This article covers general topics and features available in the Confluence Cloud Standard and Premium. Many of the concepts readily apply to Confluence Data Center as well.
When additional apps are useful or needed, including our own app Meetical Meetings, we’ll inform you. Curious about Meetical? Check our Introduction to Meetical Meetings and our features page.
Okay, let’s get started!
First things first. What are Confluence Meeting Notes and why you should use them?
2. Confluence Meeting Notes - The Basics
What are Confluence Meeting Notes?
Confluence Meeting Notes allow you to manage your meetings by using Confluence templates for single or recurring meetings, plus a series of macros to keep track of tasks and decisions. You can also customize the build-in templates or create your own Confluence templates.
Unlike a traditional email approach to meetings, the same meeting page is used before, during and after the meeting. From creating agendas, and taking notes to sharing meeting minutes—everything happens on the same page.
These Confluence meeting minutes pages are mostly standard Standard Confluence pages. As such you can use any macros and styles available inside the platform. This allows you to create meeting agendas, prepare the meeting, link related work, refer to Jira issues, add Jira charts, attach documents, track action items, record decisions, write down discussion points, keep an attendance list and much more.
Why should I use Confluence Meeting Notes?
You should use Confluence for every key meeting to keep track of important decisions, how action items are modified, and record important results from discussions. These pages are also easy to share, even beyond the list of meeting participants.
Confluence is both a wiki and a knowledge management solution, which makes the meeting pages much more interactive, accessible, and better organised than regular Google Docs, Word files, or email agendas. Invited to a meeting without an agenda? Why not create and share a Confluence page with the meeting leader to take the first step!
As an Atlassian tool, Confluence is also deeply integrated with Jira for task management and agile planning & development!
Who should use Confluence Meeting Notes?
Everyone in an organisation can and should use Confluence Meeting Notes.
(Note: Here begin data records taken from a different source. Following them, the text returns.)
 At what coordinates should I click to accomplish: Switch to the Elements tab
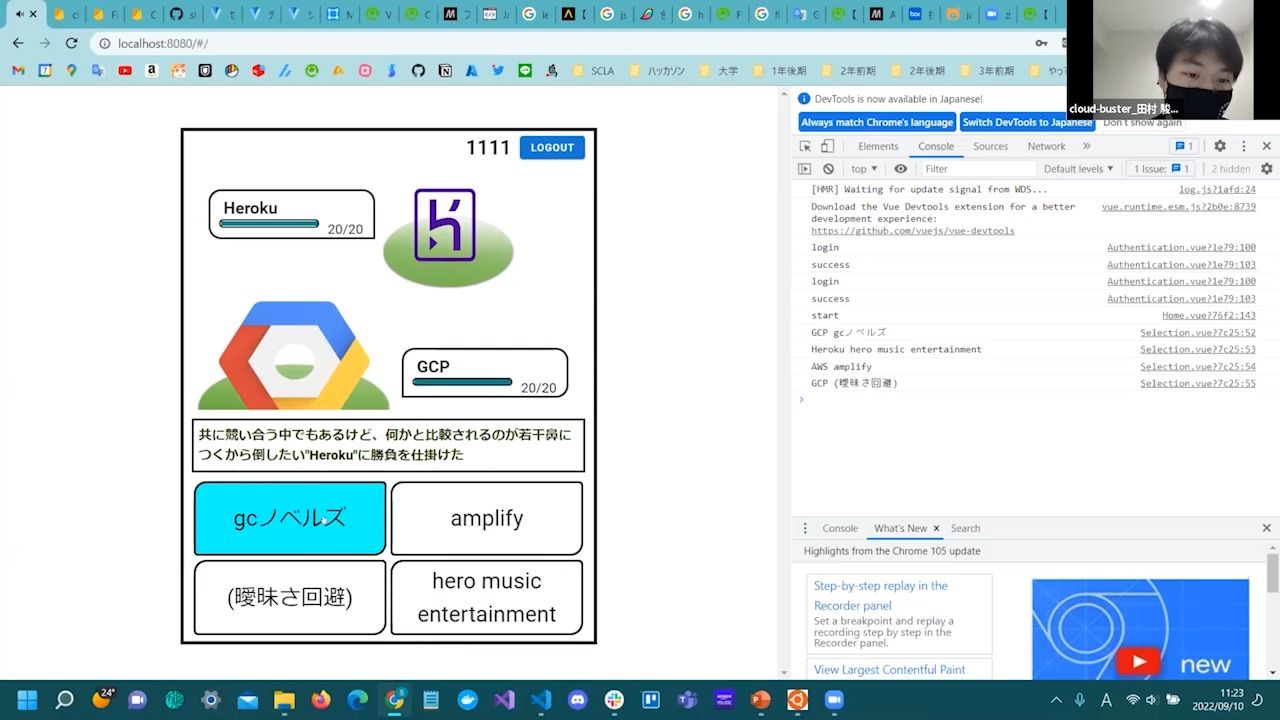pyautogui.click(x=878, y=146)
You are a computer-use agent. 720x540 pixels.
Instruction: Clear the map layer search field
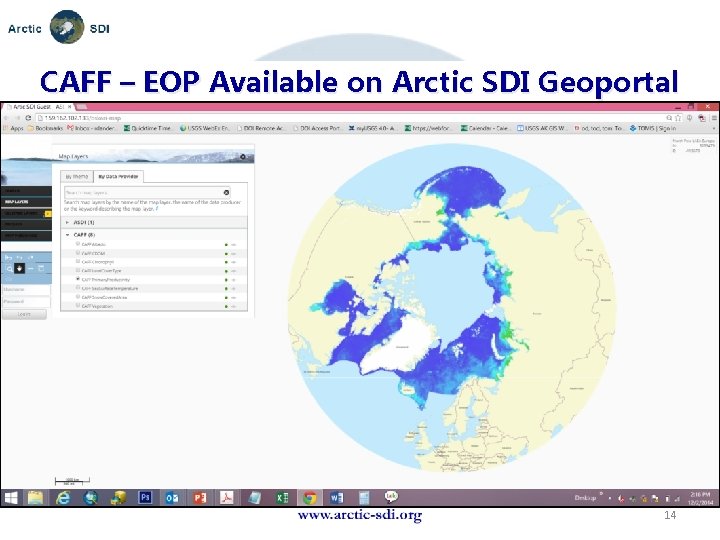pyautogui.click(x=226, y=192)
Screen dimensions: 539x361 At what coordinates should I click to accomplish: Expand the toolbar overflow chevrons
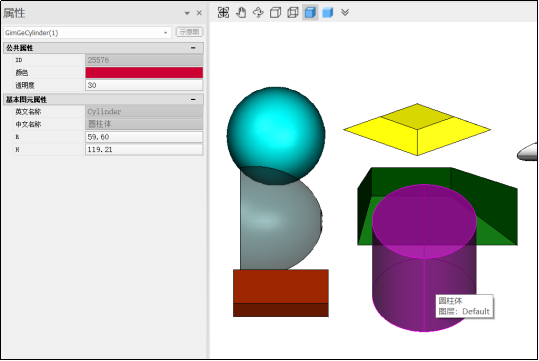pyautogui.click(x=345, y=13)
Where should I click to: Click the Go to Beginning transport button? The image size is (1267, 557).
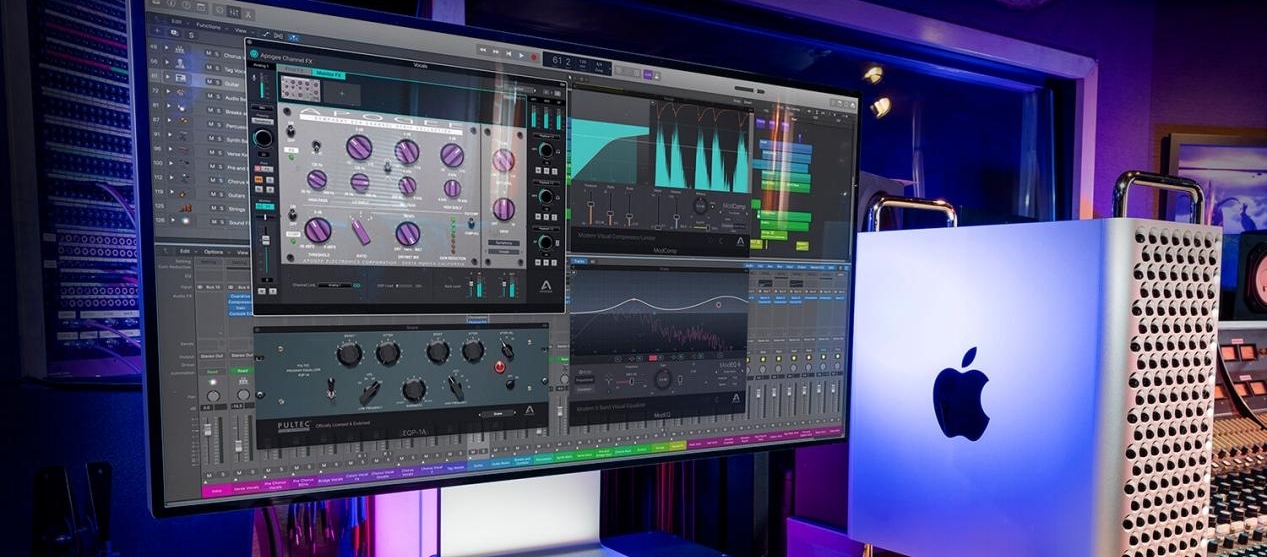pos(508,54)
The typical roles that use them most are Product Managers, Product Owners, Scrum Masters, Project Managers, Engineering Managers, QA Managers, Lead Developers, Team Leads, Department Leads, CTOs and other C-Level executives.
The beauty of a wiki is that everyone can contribute. Invited to a meeting without agenda? Why not create and share a Confluence page with the meeting leader to make the first step!
In other words, the roles and teams that profit most are those who work at the intersection of different teams, departments, and divisions. Meeting Notes in Confluence work best for internal meetings, with people who actually have a Confluence account in your organisation. However, there are also options to share Meeting Notes externally.
What is Meetical?
As a Confluence App, Meetical Meetings, is a simple yet powerful Meeting Management tool. Sometimes we just say “Meetical” to refer to the App, but it’s also the name of our company. Also, we like to say “You’re meetical!”, when you are especially good at meeting management or you have just done something remarkable. Will meetical one day end up in the dictionary like Google? ;)
Ok, back to the topic...
Can I share Confluence Meeting Notes with external collaborators?
The best option would probably be to ask your Confluence admin to onboard these people as regular users and give them access to that page or space. That way external parties can inline comment and even contribute to the meeting page.
For Confluence Standard and Premium there is an amazing new Guest Account feature!
Another option is to use the public page link feature which allows you to share the page with people who are not part of the meeting or organisation. However, this is currently quite limited. First, external parties can only view and not edit pages. Second, they don’t see any inline comments, and third, only a few standard macros are supported and will show up. This means diagrams and other third-party macros from apps don’t show up for external users! Additionally, this approach only works when no restrictions are set on the page.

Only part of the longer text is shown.